Araştırmacılar floresan molekül kullanarak Alzheimer belirtileri gösteren yaşlı farelerin nöronlarındaki guanozin trifosfat seviyelerini canlı olarak takip etti.

dfgthy
Beynin MR görüntüsü, beynin medial temporal lobundaki odak noktalarını gösteriyor: hipokampus (kırmızı), entorhinal korteks (mavi) ve perirhinal korteks (yeşil) (Florida Alzheimer Hastalığı Araştırma Merkezi)

Bilim insanları enerji açısından zengin GTP moleküllerinin (özellikle hücrelerin mitokondrilerinde) seviyelerinin yaşla birlikte azalarak hasarlı bileşenlere sahip hücrelerin otofaji adlı süreçle yok edilmesini engellediğini keşfetti.

Hücrelerin doğal temizlik süreci olan otofajinin doku ve organların sağlığında kritik rol oynadığı bilinse de yaşlanmanın hangi aşamasının bu süreci bozduğuna dair belirsizlik sürüyor.

Yaşlı sinir hücreleri, araştırmada kullanılan nikotinamid ve epigallokateşin gallat molekülleriyle sadece 24 saat boyunca tedavi edildiğinde, GTP seviyeleri genellikle genç hücrelerde görülen seviyelere geri döndü.

Bilim insanları, "Sonuçlarımız, yaş ve Alzheimer hastalığıyla ilişkili sinirsel GTP enerji eksikliklerinin, otofaji bozukluğuna yol açtığını ortaya koyuyor" diye yazıyor.

Moleküller ayrıca bu hücrelerdeki enerji metabolizmasını iyileştirdi ve amiloid beta kümelerinin verimli bir şekilde temizlenmesini sağladı.

Dr.

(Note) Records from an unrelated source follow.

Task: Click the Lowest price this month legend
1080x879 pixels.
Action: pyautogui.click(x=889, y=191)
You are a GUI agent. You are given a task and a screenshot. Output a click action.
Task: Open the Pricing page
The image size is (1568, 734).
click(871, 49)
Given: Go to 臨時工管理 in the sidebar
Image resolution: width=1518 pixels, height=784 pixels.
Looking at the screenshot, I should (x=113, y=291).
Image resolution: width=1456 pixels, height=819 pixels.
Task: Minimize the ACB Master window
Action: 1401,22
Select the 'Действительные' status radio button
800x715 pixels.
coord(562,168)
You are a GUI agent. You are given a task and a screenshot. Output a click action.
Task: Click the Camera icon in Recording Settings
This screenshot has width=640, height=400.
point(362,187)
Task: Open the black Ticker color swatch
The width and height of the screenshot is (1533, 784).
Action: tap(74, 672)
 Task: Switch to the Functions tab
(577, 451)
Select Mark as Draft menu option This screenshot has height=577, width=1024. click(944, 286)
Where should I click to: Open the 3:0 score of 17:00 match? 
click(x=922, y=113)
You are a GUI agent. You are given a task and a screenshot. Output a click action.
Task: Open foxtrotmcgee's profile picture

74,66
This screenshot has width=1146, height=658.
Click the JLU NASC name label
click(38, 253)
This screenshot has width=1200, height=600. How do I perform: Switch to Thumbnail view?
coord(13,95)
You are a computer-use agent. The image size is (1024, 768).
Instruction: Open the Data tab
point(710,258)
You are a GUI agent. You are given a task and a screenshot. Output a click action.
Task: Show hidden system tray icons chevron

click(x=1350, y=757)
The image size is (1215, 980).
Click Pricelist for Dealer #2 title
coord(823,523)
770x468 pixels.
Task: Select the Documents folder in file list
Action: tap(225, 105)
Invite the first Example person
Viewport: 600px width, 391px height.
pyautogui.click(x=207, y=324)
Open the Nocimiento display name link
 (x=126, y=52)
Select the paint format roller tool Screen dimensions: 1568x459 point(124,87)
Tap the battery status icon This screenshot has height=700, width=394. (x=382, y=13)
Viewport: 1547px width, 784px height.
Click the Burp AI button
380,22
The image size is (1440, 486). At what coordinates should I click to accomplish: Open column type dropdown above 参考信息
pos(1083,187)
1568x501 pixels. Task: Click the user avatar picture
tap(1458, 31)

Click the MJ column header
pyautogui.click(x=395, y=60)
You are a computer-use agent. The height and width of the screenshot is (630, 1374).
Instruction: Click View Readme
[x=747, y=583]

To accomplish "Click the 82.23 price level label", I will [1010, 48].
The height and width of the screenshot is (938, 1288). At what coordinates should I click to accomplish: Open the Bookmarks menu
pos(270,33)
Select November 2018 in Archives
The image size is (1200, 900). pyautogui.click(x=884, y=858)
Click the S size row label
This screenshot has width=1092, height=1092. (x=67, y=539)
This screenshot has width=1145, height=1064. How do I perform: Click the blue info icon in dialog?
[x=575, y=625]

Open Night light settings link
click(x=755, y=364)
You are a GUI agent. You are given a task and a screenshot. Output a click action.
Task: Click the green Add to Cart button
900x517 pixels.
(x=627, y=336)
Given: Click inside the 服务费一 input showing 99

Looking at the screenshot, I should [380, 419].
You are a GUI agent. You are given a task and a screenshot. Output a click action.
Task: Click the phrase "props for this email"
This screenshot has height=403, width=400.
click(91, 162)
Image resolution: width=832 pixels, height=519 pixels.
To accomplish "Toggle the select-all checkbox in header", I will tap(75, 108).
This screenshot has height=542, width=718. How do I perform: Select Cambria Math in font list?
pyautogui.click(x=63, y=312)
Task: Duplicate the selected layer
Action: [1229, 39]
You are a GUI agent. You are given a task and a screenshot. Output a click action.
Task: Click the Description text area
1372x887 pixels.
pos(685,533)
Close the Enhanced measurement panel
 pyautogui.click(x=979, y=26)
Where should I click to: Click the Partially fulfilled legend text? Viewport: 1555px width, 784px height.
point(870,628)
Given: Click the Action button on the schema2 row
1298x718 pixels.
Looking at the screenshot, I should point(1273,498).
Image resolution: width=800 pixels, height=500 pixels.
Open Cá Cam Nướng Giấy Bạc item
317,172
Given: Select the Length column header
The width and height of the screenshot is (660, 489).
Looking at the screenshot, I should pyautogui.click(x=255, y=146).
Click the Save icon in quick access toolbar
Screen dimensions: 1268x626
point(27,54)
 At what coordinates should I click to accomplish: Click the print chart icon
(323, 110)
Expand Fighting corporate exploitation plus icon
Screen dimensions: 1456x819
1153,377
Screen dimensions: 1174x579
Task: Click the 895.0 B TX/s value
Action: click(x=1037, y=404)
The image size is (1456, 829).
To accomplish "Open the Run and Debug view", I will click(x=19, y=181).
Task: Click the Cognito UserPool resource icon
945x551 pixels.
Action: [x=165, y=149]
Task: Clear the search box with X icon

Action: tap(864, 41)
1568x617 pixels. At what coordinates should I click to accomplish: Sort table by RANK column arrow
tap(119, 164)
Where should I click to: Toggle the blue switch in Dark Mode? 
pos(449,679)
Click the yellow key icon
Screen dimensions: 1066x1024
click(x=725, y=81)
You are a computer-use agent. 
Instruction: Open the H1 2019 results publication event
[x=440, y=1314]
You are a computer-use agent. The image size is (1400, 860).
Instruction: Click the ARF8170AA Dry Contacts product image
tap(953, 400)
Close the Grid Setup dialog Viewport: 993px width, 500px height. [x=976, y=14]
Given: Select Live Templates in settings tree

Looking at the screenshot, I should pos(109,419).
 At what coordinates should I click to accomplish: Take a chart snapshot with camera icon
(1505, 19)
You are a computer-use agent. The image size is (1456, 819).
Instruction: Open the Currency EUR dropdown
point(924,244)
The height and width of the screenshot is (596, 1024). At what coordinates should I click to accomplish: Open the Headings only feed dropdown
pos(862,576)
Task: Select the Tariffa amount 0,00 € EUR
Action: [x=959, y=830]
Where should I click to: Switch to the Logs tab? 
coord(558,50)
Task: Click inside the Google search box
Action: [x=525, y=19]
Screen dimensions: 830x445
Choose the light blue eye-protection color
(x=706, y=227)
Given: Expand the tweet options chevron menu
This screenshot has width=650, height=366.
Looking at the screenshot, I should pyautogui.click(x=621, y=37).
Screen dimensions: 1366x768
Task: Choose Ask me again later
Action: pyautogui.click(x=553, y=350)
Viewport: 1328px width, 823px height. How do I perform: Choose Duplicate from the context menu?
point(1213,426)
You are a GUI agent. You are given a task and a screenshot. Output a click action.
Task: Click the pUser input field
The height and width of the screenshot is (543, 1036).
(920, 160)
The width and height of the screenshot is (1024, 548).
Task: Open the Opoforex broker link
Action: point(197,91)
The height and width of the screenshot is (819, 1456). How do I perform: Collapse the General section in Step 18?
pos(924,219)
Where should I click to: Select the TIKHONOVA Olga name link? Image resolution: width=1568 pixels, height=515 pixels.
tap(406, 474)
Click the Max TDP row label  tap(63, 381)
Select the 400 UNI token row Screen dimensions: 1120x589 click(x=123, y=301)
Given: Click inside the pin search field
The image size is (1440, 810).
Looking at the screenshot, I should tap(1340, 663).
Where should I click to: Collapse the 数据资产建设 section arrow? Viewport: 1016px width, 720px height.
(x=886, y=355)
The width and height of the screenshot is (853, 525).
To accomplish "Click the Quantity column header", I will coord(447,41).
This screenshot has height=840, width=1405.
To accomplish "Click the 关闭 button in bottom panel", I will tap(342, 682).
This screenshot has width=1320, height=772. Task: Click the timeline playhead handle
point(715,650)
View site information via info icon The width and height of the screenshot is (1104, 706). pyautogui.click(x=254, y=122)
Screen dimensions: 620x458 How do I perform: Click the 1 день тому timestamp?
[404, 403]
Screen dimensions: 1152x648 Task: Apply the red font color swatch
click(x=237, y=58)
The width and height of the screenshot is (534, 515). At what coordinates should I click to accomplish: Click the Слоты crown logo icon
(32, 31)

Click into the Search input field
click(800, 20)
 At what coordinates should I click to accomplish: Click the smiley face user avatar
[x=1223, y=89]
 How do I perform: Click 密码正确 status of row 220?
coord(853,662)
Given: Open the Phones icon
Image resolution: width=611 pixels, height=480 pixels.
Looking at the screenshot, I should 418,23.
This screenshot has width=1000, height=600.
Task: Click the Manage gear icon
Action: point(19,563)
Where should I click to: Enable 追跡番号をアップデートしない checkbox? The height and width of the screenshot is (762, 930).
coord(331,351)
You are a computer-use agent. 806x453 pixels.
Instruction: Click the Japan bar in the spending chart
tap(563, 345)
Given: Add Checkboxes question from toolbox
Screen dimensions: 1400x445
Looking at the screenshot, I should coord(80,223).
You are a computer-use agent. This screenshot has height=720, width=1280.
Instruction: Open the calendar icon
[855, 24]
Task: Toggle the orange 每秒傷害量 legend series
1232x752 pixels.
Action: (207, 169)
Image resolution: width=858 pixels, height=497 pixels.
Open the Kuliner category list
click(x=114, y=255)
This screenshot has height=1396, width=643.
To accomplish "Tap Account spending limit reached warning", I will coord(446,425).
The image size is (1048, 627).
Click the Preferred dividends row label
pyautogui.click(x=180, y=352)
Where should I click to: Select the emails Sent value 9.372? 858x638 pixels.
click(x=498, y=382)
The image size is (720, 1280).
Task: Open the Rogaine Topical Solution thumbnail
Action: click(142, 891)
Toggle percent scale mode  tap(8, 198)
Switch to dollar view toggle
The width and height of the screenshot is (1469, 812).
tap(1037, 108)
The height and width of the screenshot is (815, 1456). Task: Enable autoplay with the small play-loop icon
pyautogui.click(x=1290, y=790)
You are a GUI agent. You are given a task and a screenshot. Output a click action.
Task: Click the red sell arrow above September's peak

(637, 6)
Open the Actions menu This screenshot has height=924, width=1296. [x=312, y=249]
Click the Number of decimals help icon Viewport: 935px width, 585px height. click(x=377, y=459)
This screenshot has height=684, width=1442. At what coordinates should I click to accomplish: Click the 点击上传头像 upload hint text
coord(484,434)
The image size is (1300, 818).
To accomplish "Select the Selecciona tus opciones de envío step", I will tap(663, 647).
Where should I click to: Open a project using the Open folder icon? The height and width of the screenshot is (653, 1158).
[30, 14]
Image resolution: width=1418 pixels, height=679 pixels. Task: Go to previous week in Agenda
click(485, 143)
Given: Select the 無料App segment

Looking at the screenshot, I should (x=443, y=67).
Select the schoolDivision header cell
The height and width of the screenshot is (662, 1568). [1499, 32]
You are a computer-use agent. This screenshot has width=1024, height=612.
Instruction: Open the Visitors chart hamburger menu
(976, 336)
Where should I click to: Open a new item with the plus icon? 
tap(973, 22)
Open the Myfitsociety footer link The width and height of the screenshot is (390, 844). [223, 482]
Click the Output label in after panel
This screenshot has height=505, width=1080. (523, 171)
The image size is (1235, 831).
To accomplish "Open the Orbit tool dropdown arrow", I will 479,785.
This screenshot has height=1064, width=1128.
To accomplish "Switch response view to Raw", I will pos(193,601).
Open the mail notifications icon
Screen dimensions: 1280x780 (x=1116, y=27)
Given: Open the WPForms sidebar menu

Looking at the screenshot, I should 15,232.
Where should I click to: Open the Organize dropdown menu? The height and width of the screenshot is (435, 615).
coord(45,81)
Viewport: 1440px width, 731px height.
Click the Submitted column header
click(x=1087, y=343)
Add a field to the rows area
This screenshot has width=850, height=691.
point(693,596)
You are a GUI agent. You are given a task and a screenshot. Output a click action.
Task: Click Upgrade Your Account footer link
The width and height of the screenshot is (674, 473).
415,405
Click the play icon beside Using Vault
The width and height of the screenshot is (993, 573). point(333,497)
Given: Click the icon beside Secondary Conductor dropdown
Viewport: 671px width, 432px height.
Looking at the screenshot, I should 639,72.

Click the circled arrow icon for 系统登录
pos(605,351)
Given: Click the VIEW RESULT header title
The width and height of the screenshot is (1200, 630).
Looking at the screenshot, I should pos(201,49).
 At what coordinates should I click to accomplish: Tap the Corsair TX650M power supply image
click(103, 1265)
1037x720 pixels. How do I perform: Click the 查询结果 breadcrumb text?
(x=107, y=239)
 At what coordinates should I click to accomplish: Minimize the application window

Brewer, "Beynin enerji sistemlerini halihazırda besin takviyesi olarak kullanılabilen bileşiklerle destekleyerek yaşa bağlı bilişsel gerileme ve Alzheimer hastalığının tedavisinde yeni bir yol açmış olabiliriz" diyor.

Bu çalışma, GTP'nin hayati beyin fonksiyonlarını destekleyen, daha önce yeterince dikkate alınmamış bir enerji kaynağı olduğunu ortaya koyuyor.

Araştırmacılar, bileşiklerin tedavi amacıyla en iyi şekilde uygulanabilmesi için daha fazla çalışma yapılması gerektiği uyarısında bulunuyor.

Yakın zamanda yapılan bir çalışma da nikotinamidin kan dolaşımında etkisizleşmesi nedeniyle, ağızdan alındığında çok etkili olmadığını göstermişti.

Ancak araştırmacılar bulguların, beynin hipokampus bölgesindeki nöronları yaşlanma ve Alzheimer hastalığına bağlı enerji eksikliğinden kurtarmak için umut verici stratejilere işaret ettiğini söylüyor.